What is Muscular Pre Exhaustion?
When we find ourselves nursing or rehabilitating an injury, we obviously take care to not re injure the affected area. This is common sense and should go without saying. What about if we are in the gym, working on a body part that is close to the injured or imbalanced area or one that is a supporting, or stabilizing muscle to the injured one? As a longtime personal trainer in Austin, I can assure you that there’s a lot of techniques one can employ. Everything from outright avoidance, to depending upon the severity and recovery status of the affected area, a technique known as muscular pre exhaustion.
What is muscular pre exhaustion? It simply is a process where in which we would fatigue a muscle to the point of near exhaustion, so that we can than safely work another muscle that relies upon it without putting undue stress upon it or put it at further risk of injury. If it sounds confusing, that’s because it very easily can be. If we have an injured shoulder muscle, for example, and we need to work our pectorals, we would do so by finding a movement that would minimize the deltoid’s involvement, and then work the pectoral muscles to near failure. That process is known as muscular pre exhaustion. Now that the target muscle is exhausted, we can train it on a traditional lift or by employing traditional methods, but with a much more modest weight. It may not be as strenuous an exercise as one would typically undertake, but it would at least allow the trainee the opportunity to exercise certain muscles while minimizing the risks posed to the injured or adversely affected areas.

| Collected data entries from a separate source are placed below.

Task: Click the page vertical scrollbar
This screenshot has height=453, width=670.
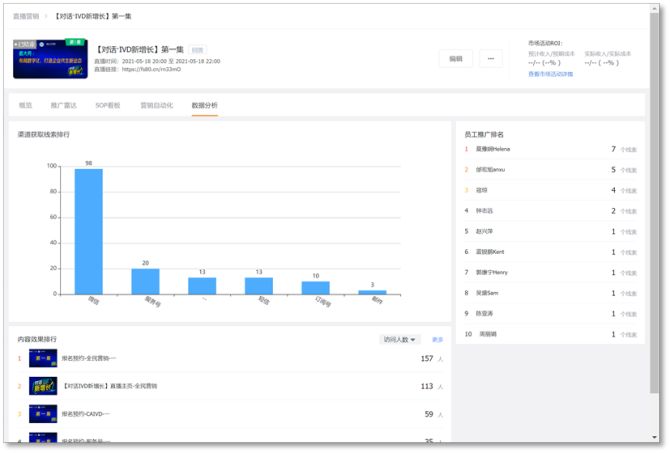Action: click(x=655, y=200)
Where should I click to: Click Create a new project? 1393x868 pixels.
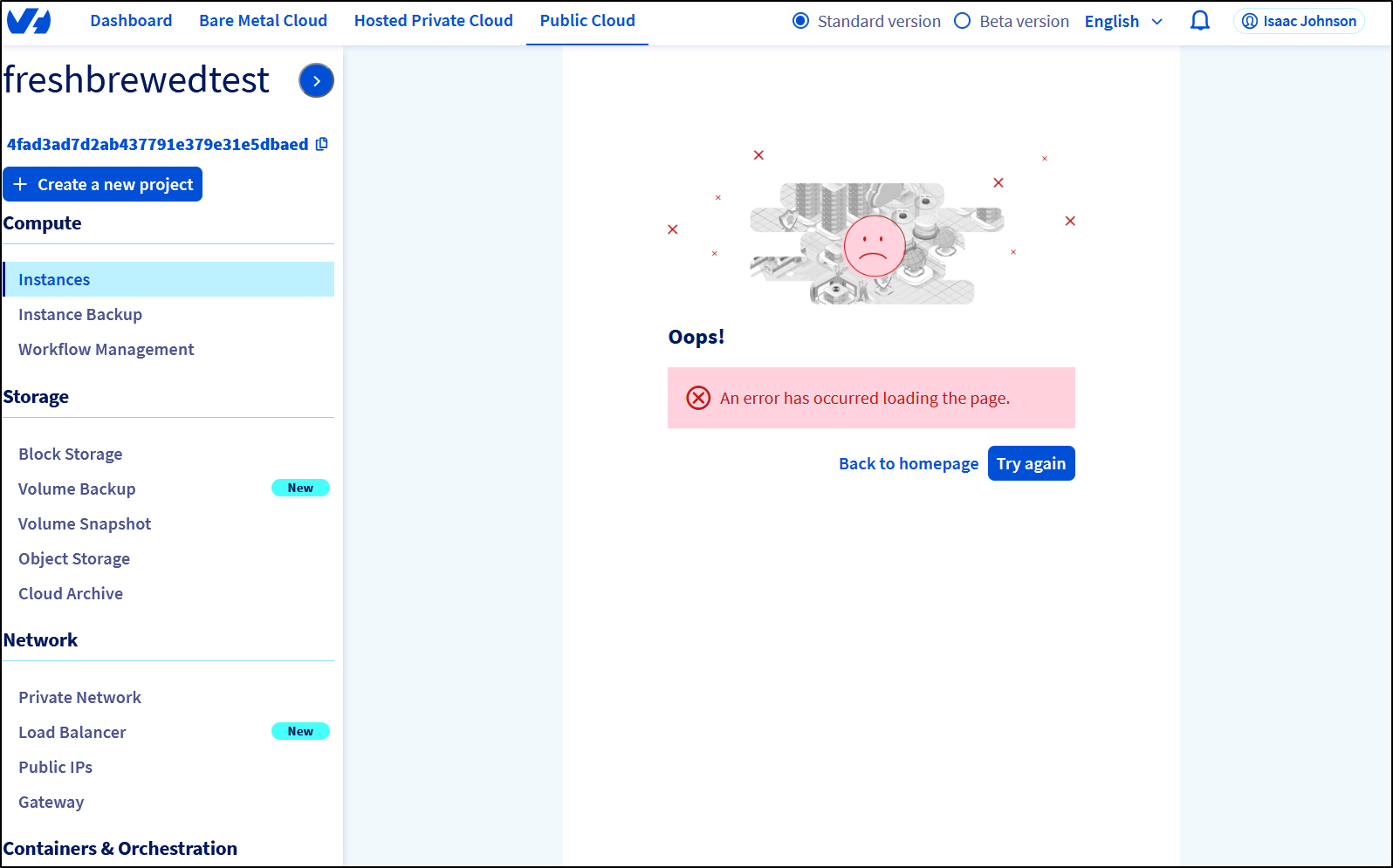(x=103, y=184)
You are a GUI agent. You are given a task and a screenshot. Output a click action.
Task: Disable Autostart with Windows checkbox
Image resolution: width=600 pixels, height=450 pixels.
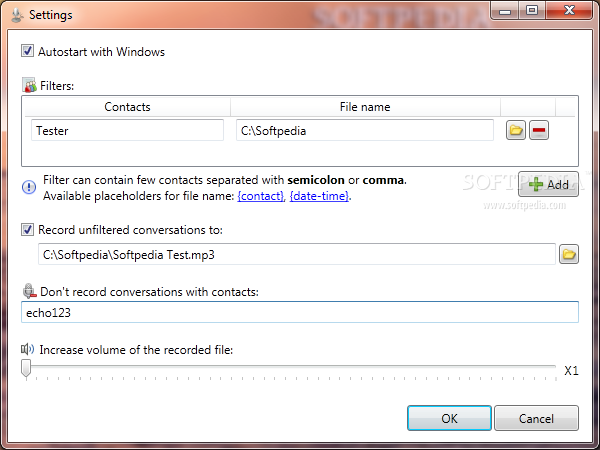pyautogui.click(x=27, y=51)
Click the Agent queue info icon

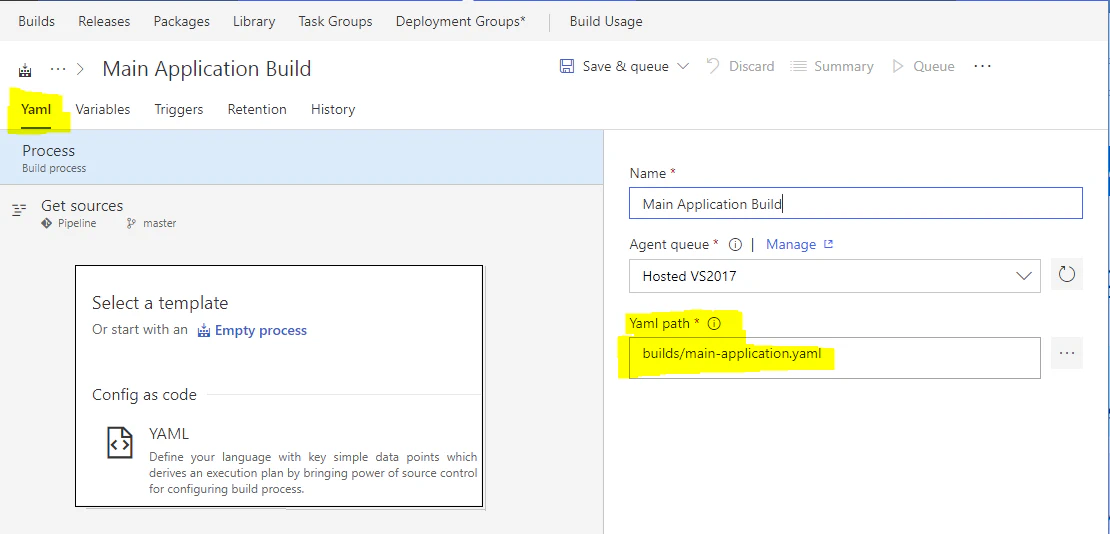[735, 244]
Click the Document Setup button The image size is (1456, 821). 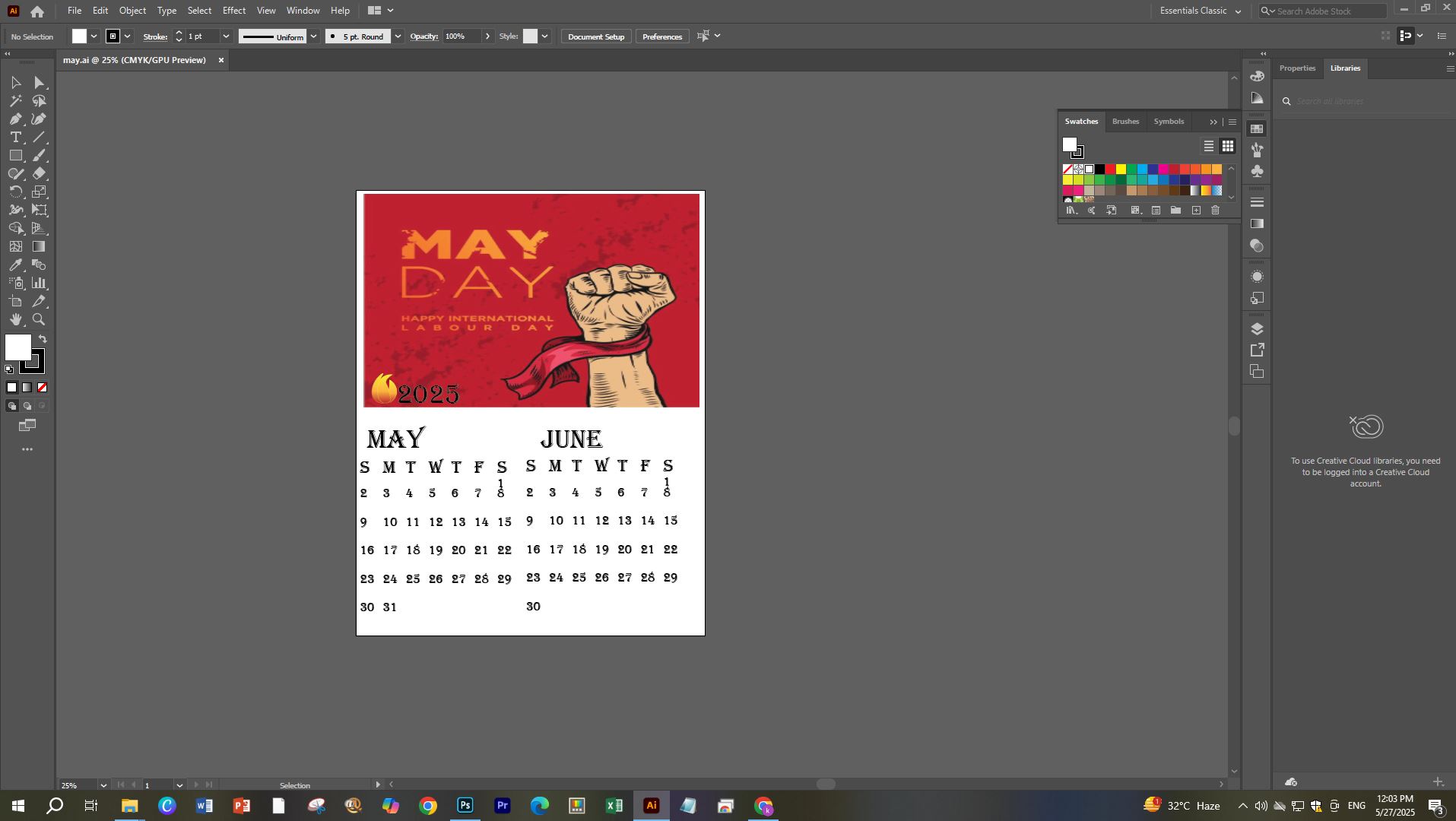[x=595, y=36]
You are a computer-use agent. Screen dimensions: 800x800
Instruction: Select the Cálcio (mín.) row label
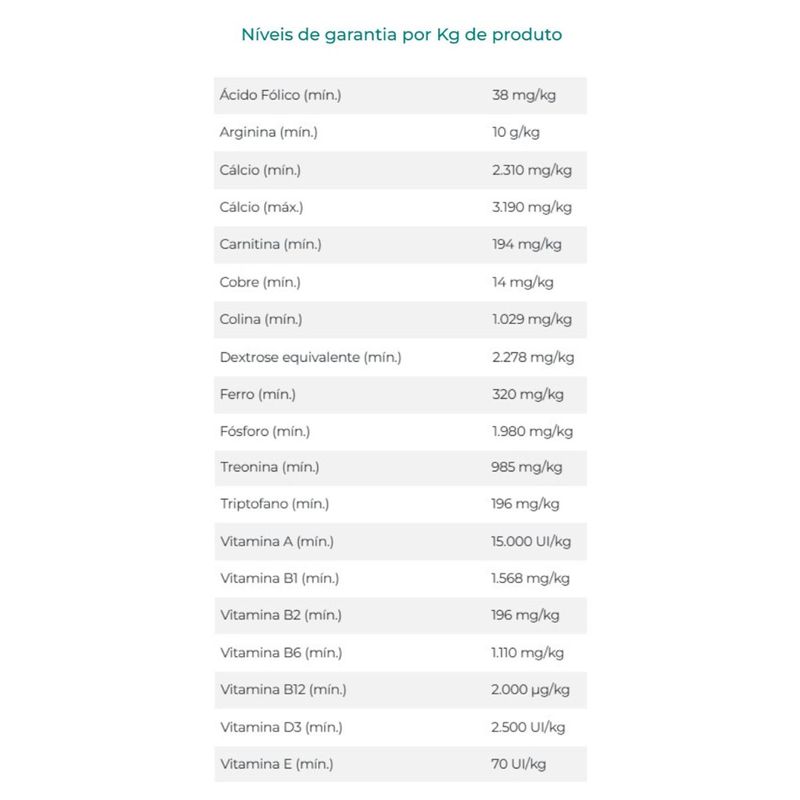click(x=260, y=170)
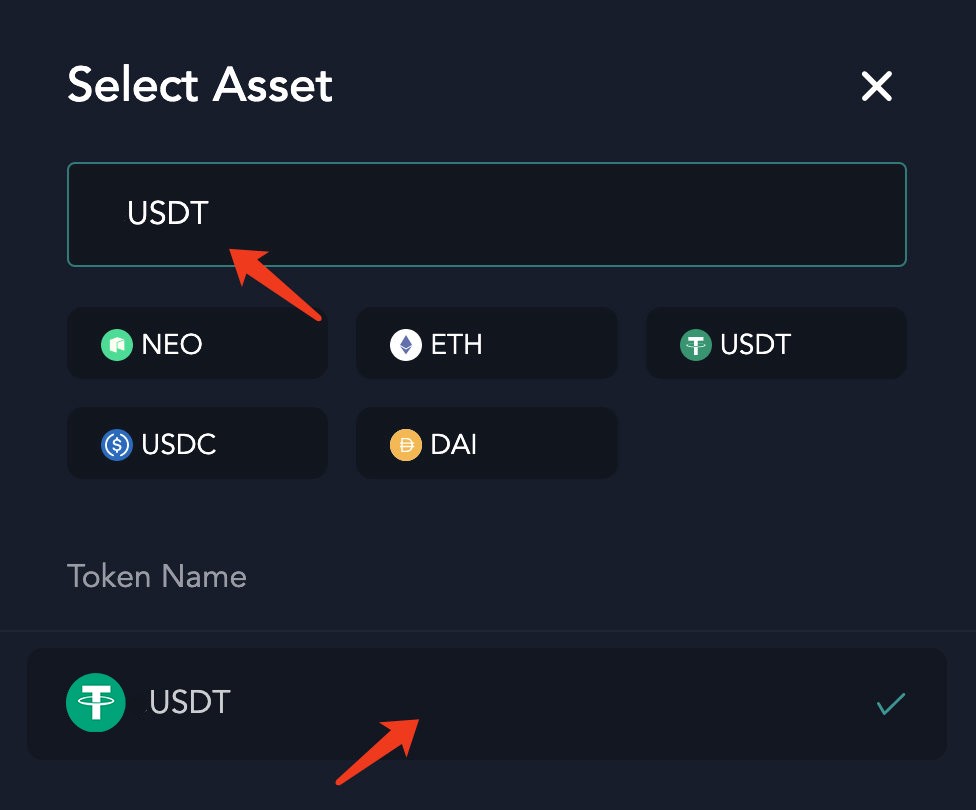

An obvious question people have about muscular pre exhaustion, and sticking with our pectoral workout scenario, is what’s the difference between doing that, and simply working with lighter weights on a traditional exercise to begin with? The answer lies in the repetitions. If we left the stabilizing, and injured deltoid muscles out of it, and worked the pectorals almost exclusively, we can get a good burn going, and drive a bunch of blood into the pec. At this point, the delts are still fresh, as they’ve been relatively unused, so we can now use them, but with a more moderate load being applied, as was explained above. The difference in approaching with a muscular pre exhaustion technique and not, is that if we went ahead and started bench pressing, for example, the stabilizing muscles, which in this case are greatly comprised of the injured deltoid muscles, would take too great an initial responsibility, as since they are greatly smaller than the pecs, and will fatigue at a far faster rate, and ultimately fail, thus rendering the bench press a useless exercise and exposing them to the threat of further injury. On the other hand, if through the process of muscular pre exhaustion, we manage to wear out the target muscles, the pecs in this case, we will be able to use them on the traditional exercise effectively with a very light load comparatively, as they are near failure to begin with. This light load for a few reps allows the target muscle to recruit all remaining fibers, and safely keeps the injured or tight stabilizing muscles safe from further injury.